エゾイラクサ(イラクサ科)

[生えている場所] 草原や林のふち、土手などの湿ったところ

 アレルギー症状のことを「蕁麻疹(じんま疹)」というが、この蕁麻というのはイラクサのことで、いつの間にかさわって、例えようのない痒さにおそわれることがある。
蕁麻といわれるものにエゾイラクサのほか、ホソバイラクサ、コバイラクサ、ムカゴイラクサなどがあるが、いずれも痒いことこのうえない。
かぶれても1〜2時間もたてば自然に消えてしまうが、神経がイライラするような痒さからイラクサとついたのかもしれない。
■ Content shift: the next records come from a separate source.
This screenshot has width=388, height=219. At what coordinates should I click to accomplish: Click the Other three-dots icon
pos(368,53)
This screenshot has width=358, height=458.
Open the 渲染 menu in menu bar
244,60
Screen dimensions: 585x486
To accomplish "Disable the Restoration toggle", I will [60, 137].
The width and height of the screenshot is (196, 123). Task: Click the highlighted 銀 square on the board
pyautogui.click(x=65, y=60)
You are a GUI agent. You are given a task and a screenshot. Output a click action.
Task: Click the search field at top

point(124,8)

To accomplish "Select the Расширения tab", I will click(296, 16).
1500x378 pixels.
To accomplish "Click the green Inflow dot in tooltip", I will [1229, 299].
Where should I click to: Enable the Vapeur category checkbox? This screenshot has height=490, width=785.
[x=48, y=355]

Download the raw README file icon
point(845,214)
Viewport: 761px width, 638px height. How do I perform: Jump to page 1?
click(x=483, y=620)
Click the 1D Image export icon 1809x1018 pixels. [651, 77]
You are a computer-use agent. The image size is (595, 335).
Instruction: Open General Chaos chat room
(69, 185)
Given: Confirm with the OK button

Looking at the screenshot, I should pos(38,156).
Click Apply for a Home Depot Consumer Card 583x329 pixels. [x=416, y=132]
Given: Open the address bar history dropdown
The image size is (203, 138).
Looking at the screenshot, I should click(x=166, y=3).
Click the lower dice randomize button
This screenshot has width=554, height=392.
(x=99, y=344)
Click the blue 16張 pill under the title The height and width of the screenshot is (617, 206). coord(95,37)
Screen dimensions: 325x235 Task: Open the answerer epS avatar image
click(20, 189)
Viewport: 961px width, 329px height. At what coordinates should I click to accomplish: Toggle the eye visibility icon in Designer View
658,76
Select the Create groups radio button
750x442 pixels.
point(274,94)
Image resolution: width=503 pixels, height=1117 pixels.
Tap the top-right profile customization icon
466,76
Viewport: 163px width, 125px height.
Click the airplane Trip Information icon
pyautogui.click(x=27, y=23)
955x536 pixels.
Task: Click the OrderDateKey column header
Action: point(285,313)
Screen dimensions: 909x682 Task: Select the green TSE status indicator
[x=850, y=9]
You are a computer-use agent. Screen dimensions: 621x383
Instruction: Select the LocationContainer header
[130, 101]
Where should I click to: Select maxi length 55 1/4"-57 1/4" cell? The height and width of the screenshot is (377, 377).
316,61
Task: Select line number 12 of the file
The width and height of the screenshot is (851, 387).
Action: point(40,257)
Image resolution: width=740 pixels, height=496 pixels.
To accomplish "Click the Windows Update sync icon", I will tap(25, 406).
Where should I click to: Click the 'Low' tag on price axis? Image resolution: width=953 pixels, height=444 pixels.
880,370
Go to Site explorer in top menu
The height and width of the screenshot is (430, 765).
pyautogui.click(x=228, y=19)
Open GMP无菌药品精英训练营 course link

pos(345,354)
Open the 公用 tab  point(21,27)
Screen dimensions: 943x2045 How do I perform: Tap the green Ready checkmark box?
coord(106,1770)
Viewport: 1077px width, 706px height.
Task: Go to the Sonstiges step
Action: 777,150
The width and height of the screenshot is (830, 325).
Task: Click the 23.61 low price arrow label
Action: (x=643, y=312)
 特に茎がシャキッとして歯ざわりが良いので、茎が10cm程にのびたものをつむ。他にアオミズなどイラクサ科の山菜は、癖がないので調理もてがるにできる。



[食べられる部分] 若い芽や葉、茎

[味のポイント]
 癖がなく、さっぱりとした歯ざわり、わずかに甘味がある。

[調理の仕方]
 癖がないので、そのまま汁の実やおひたしにする。若いものは、ゆですぎると色素がぬけて白くなり見た目が美味しくない。
痒さの原因のとげも、ゆでたり塩漬けにすると、つるっとして感じなくなる。

[カラシあえ]
 2〜3日、塩漬けにした物を細かく刻んでカラシあえにする。
さっと湯通しすると、とげが柔らかくなるので、塩でもんでから、カラシあえやサラダにしても美味しい。

[保存方法]
 塩漬けにするときは、塩が飽和して溶けなくなるくらい、たっぷりいれて軽い重石をしておくと、数ヶ月以上は保存できる。